Instructions to follow —
Rewrite the entries from the start through the line containing "pie-slice-0-22-cm is located", replacing "location" with "position" and changing nothing else. Leave the pictures out of your answer.

Data records —
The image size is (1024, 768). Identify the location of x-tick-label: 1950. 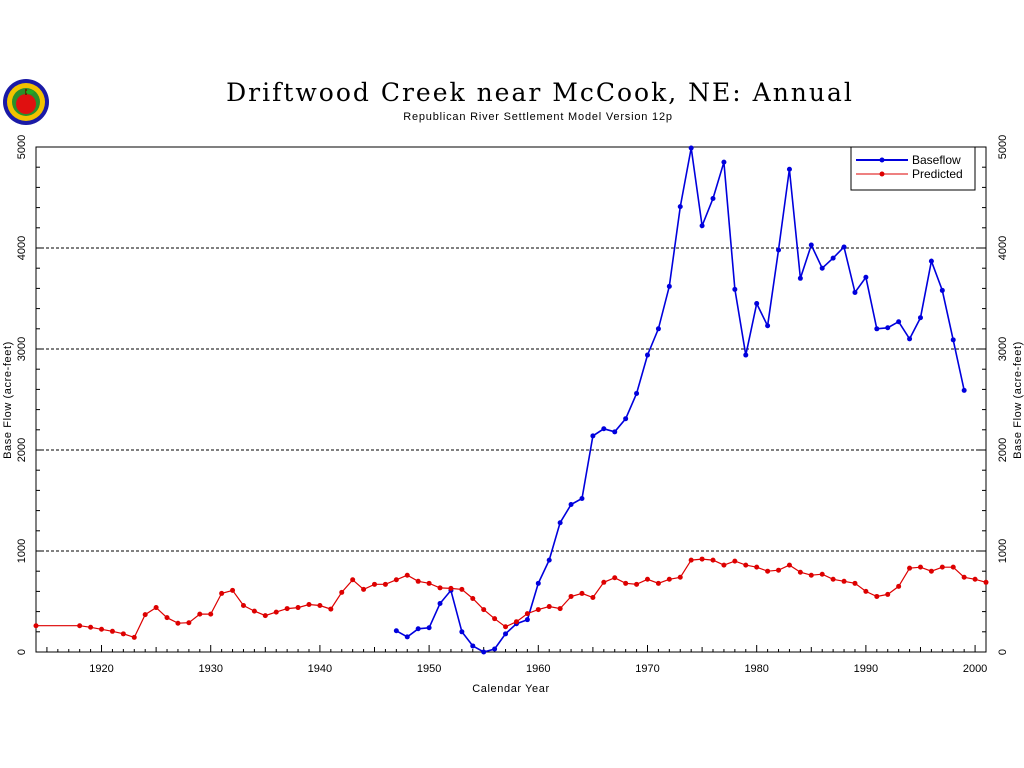
(429, 669).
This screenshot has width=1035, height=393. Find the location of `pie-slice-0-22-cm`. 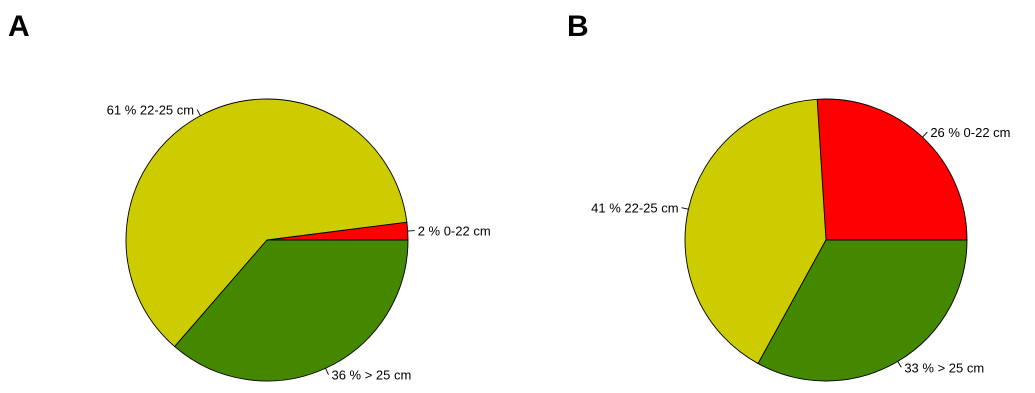

pie-slice-0-22-cm is located at coordinates (892, 170).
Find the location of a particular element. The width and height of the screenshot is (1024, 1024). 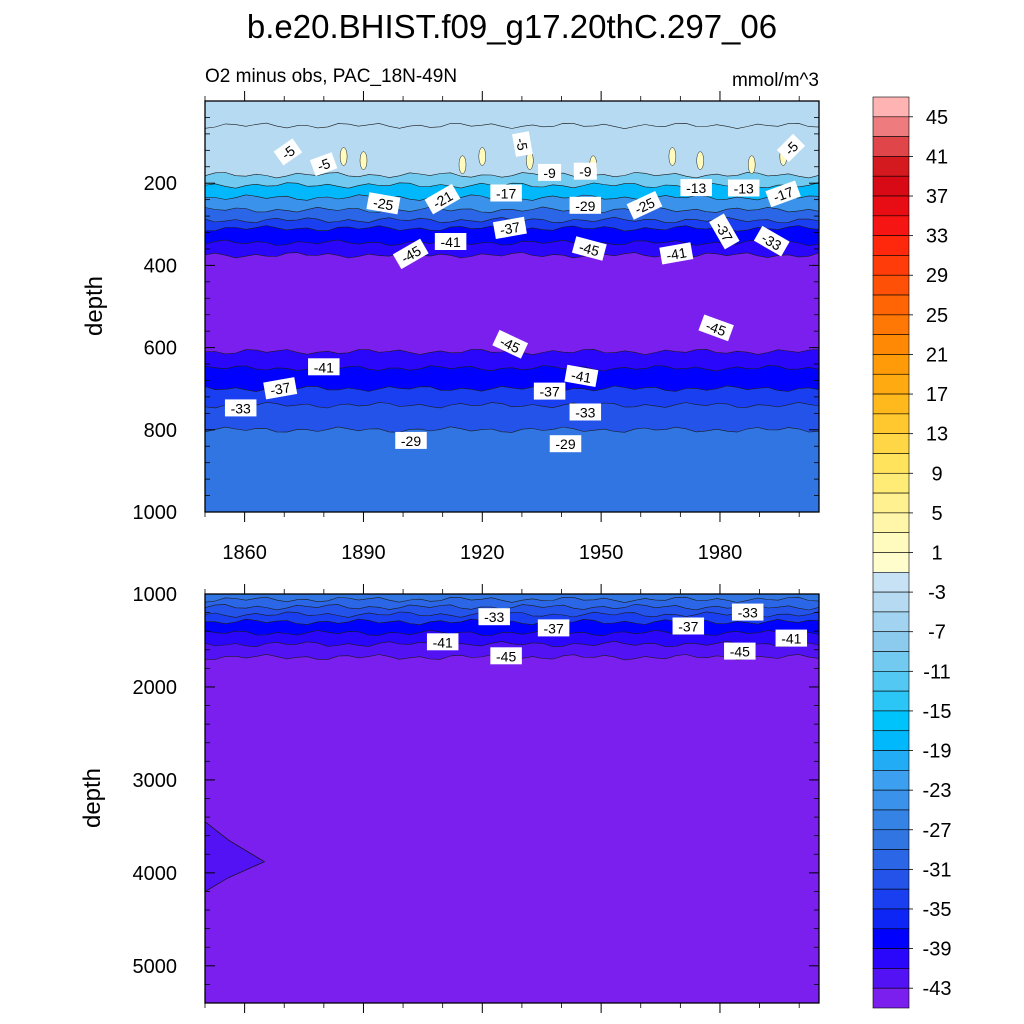

colorbar-label: 17 is located at coordinates (937, 395).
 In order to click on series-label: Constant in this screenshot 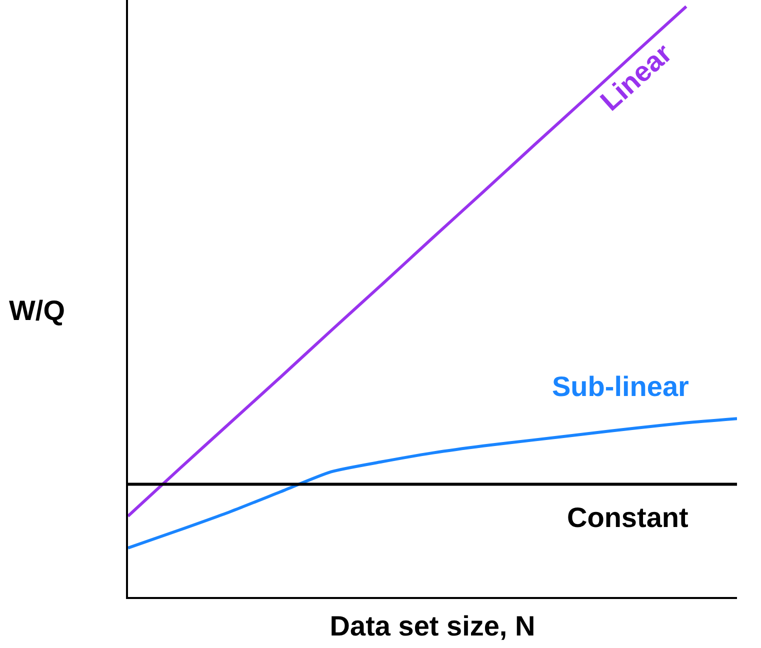, I will do `click(628, 518)`.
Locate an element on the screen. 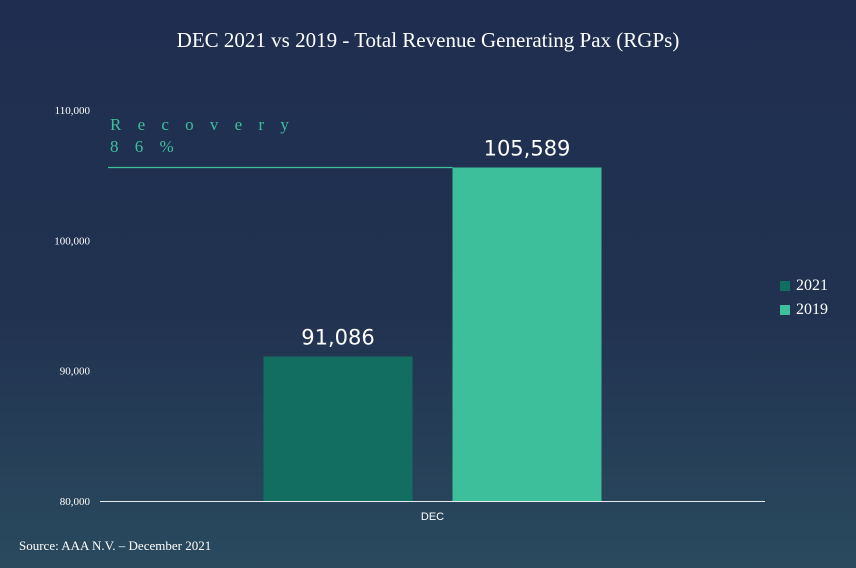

Your solution —
The image size is (1024, 768). Identify the position of x-tick-label: 1950. 
(429, 669).
This screenshot has width=1035, height=393. Find the position of `pie-slice-0-22-cm`. 

pie-slice-0-22-cm is located at coordinates (892, 170).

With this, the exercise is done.